##### SELECTED TEXT #####
We're dependent upon imports and, you know, I think we're going to see some supply problems the first of the year just going from MTBE to ethanol and going to Tier 2 and the impact it's going to have on imports.
So I think it's really going to strain.
I mean, obviously there's not capacity being added in the U.S. to keep up with demand.
So you are more dependent upon imports, and all the regulations keep shrinking capacity.
At some point, something's got to give.
Chi Chow - Analyst
Great.
Thanks a lot.
Operator
Your next question comes from the line of Jay Media of Forest Investments.
Please go ahead.
Jay Media - Analyst
Thanks for the call.
Actually I have a little bit of a different question.
I want to ask about the dividend going forward, if you guys had reviewed, you know, dividend policy.
And also, if you could relate that to the preferred that you just issued, whether the preferred dividend will, you know, vary based on your indications for the common dividend.
Thanks.
Lee Bailey - Vice President, Investor Relations
Okay.
On an annual basis around the third quarter, we will look at our future projected earnings and cash flow and then make a determination of whether we want to increase the dividend in the fourth quarter.
So we'll look at that annually.
Our common dividend policy will not affect the dividend on the convertible preferred.
So it's 2%.
Jay Media - Analyst
Okay.
And you said the third quarter, you will review that annually?
Lee Bailey - Vice President, Investor Relations
Right.
Jay Media - Analyst
So you mean in coming up here, you are about to do the review?
##### MATERIAL SHOWN #####
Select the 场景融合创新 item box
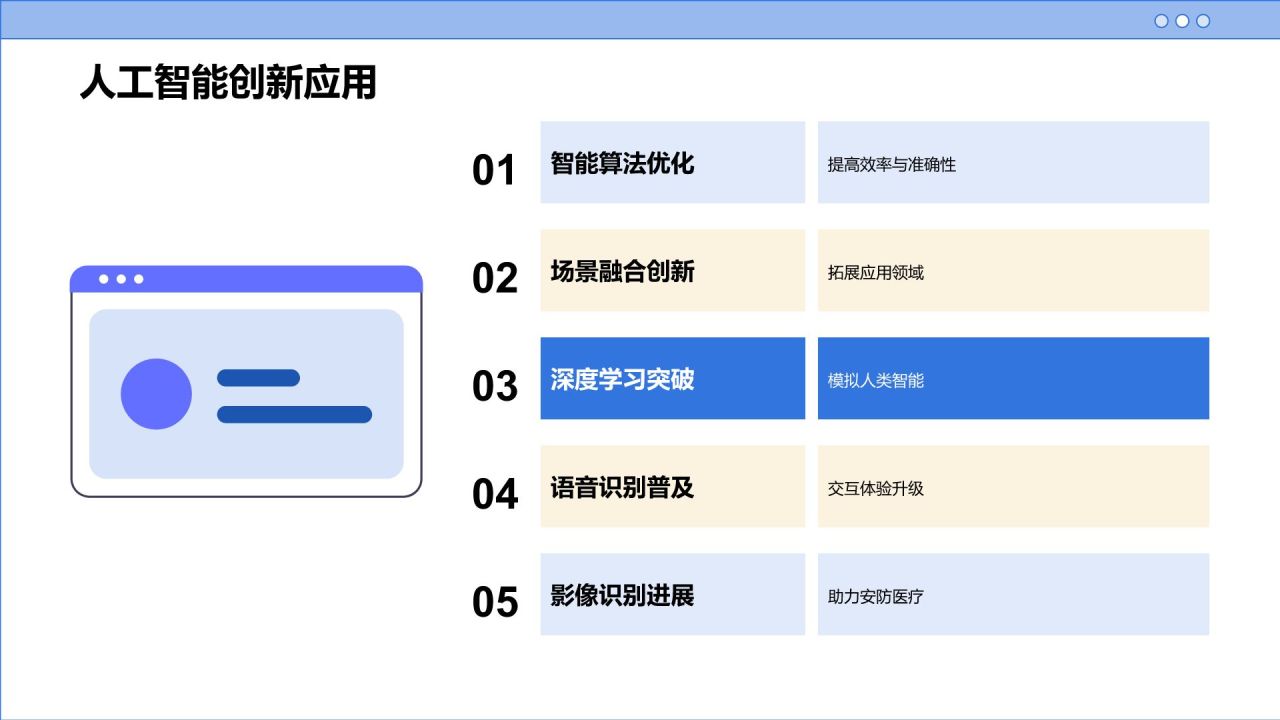 pyautogui.click(x=672, y=271)
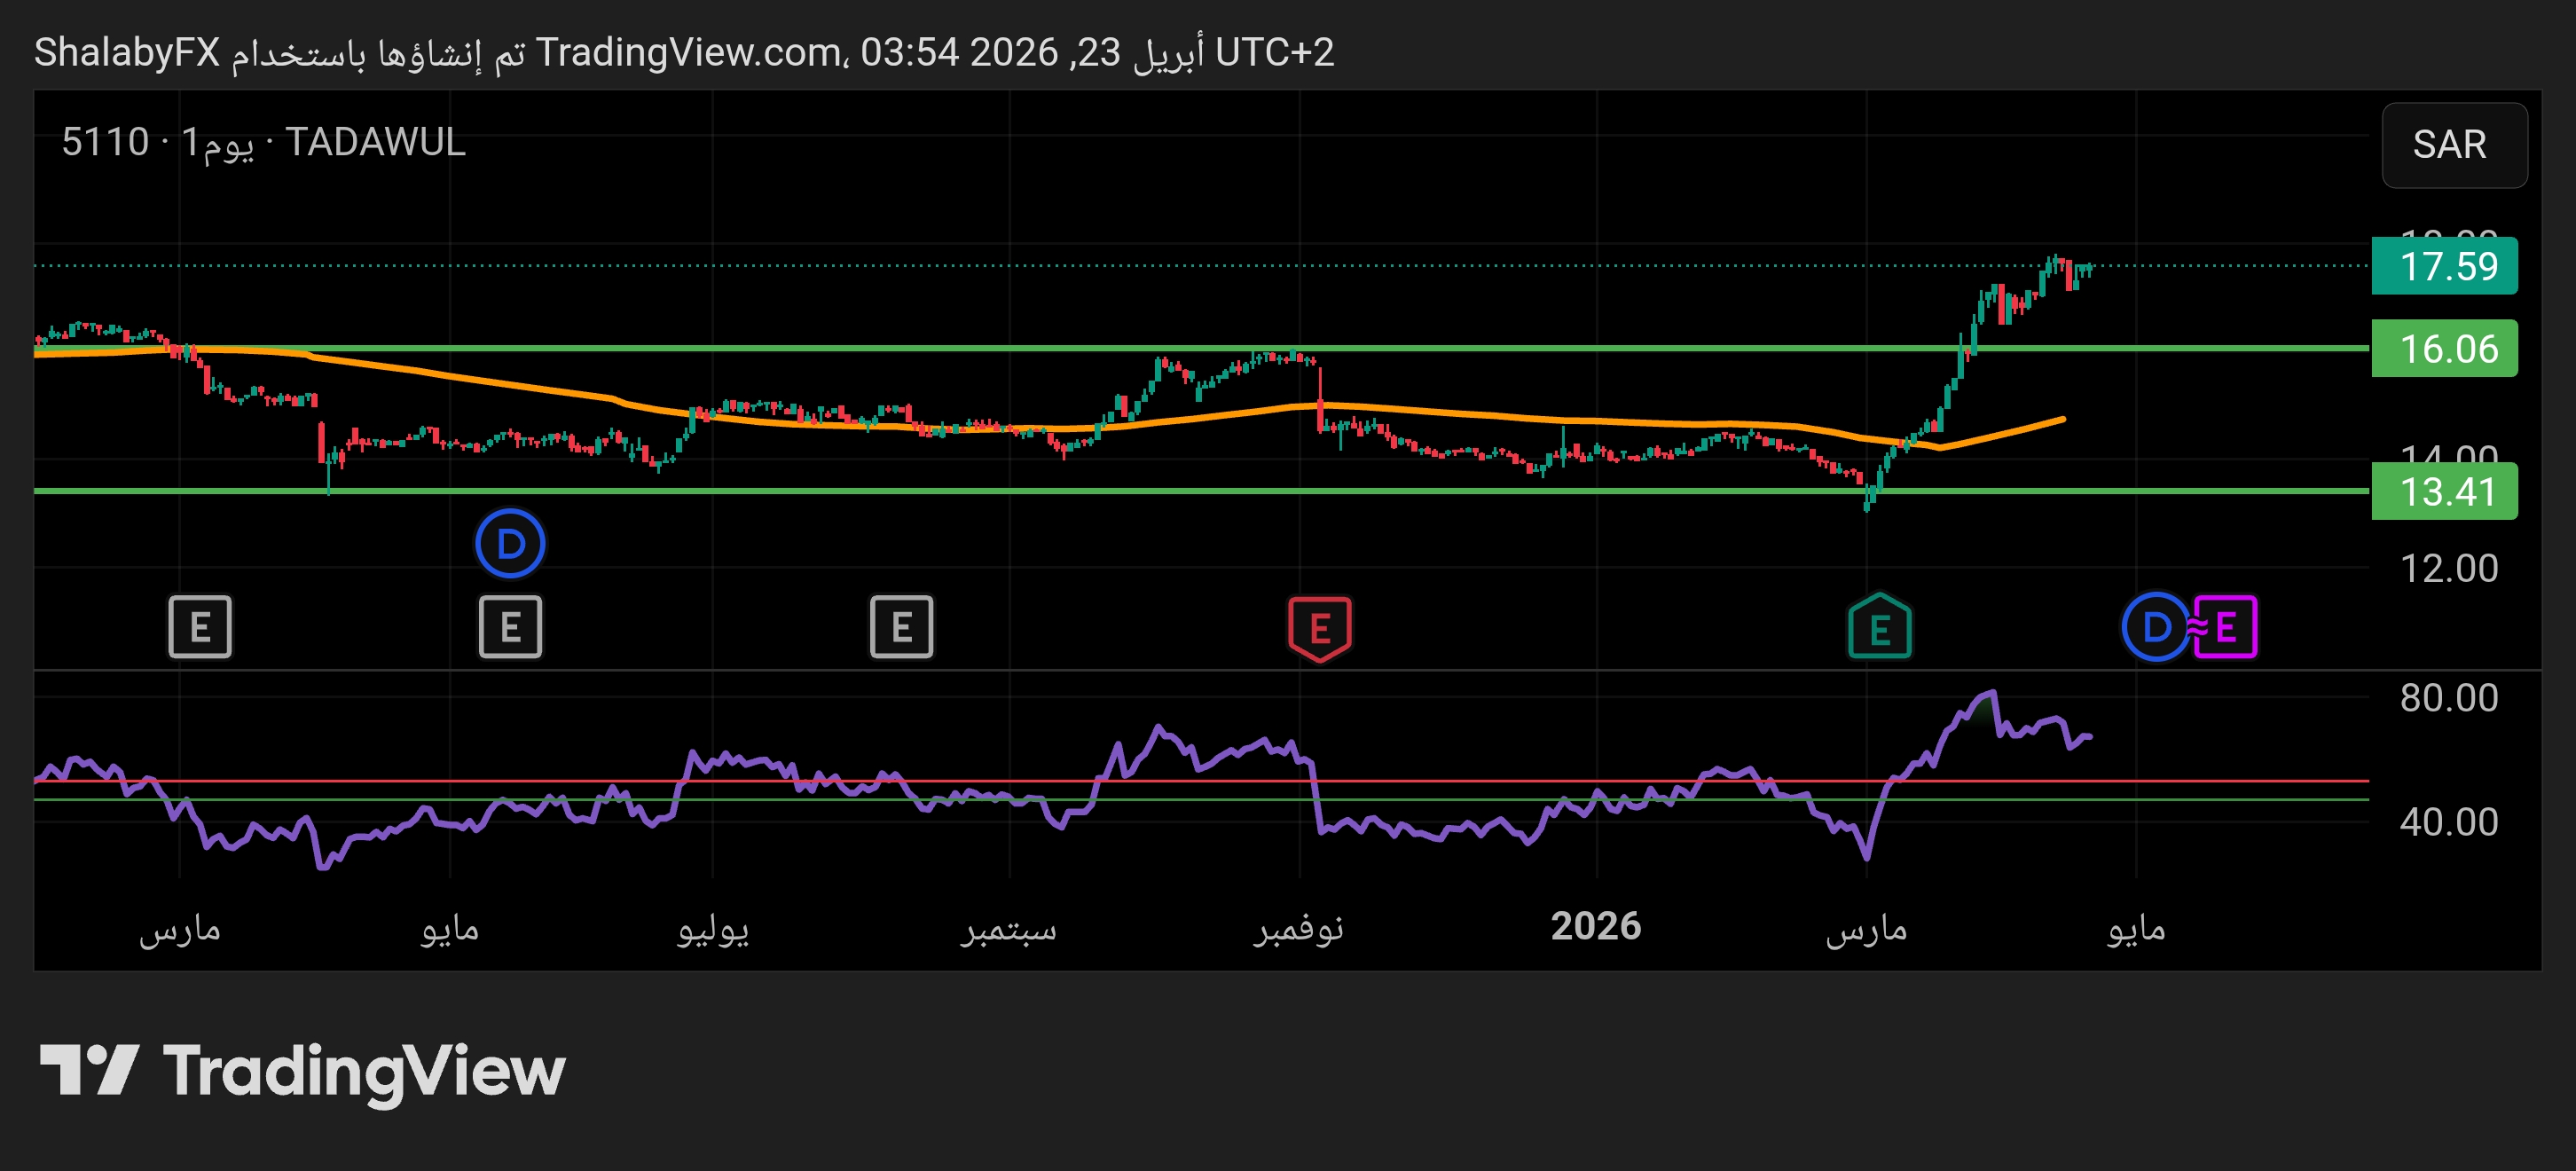Viewport: 2576px width, 1171px height.
Task: Click the 5110 TADAWUL symbol title
Action: tap(263, 142)
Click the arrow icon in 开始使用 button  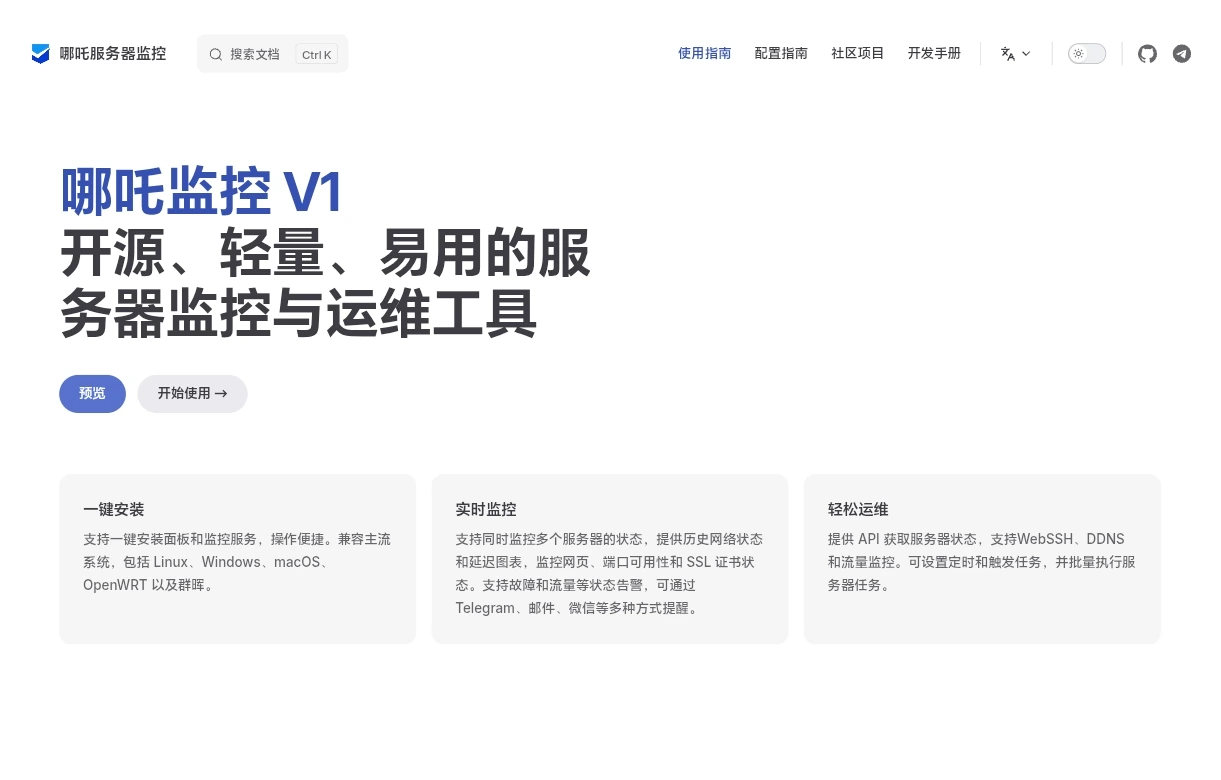(221, 393)
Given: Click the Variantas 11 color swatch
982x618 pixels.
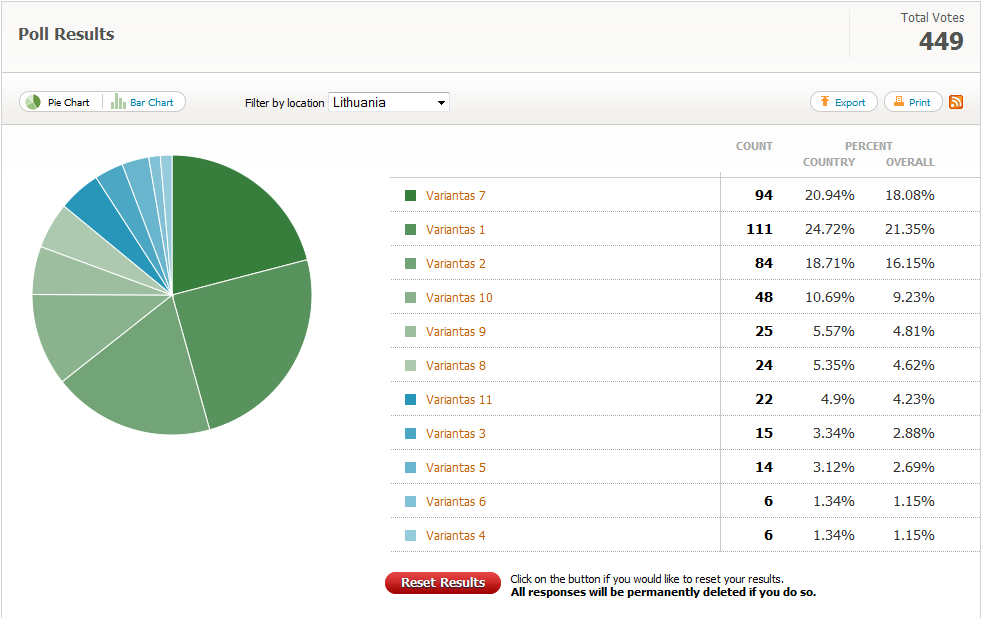Looking at the screenshot, I should (x=410, y=400).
#####
**TO DO**:
1 - Render the listing lines from the one containing "Given: Click the Variantas 11 color swatch" through the last line of the listing, inclusive, as a JSON list of strings with one string per line. Leave out blank lines and the pictures.
2 - Continue the earnings call transcript from the point where it stops.

**ANSWER SET**:
1 -
[
  "Given: Click the Variantas 11 color swatch",
  "982x618 pixels.",
  "Looking at the screenshot, I should (x=410, y=400)."
]

2 -
Lee Bailey - Vice President, Investor Relations
We've already done it for this year because we've increased our dividend for the fourth quarter 2 cents.
So next year we'll look at it early in the third quarter.
Jay Media - Analyst
Okay, okay.
Got it.
Thanks very much.
Operator
Your next question comes from the line of Paul Cheng at Lehman Brothers.
Please go ahead.
Paul Cheng - Analyst
Thank you.
Hey, guys.
Quick question.
Maybe this is for Bill or John.
In terms of wrongful mix, how you guys know is it going to be reasonably normal, heavy, or not?
Bill
Rich Marcogliese is going to answer that.
Rich Marcogliese
We've got a moderate level of turnaround activity in the first quarter on the West Coast, we're going to take the Appalachian unit down in Benicia and that is to expand capacity on the unit to compensate for MTBE phaseout.
Also on the West Coast, in January we're going to take the cat-cracking complex at Wilmington down for about 33 days, and we're going to do a full reactor replacement project for liability purposes on that unit.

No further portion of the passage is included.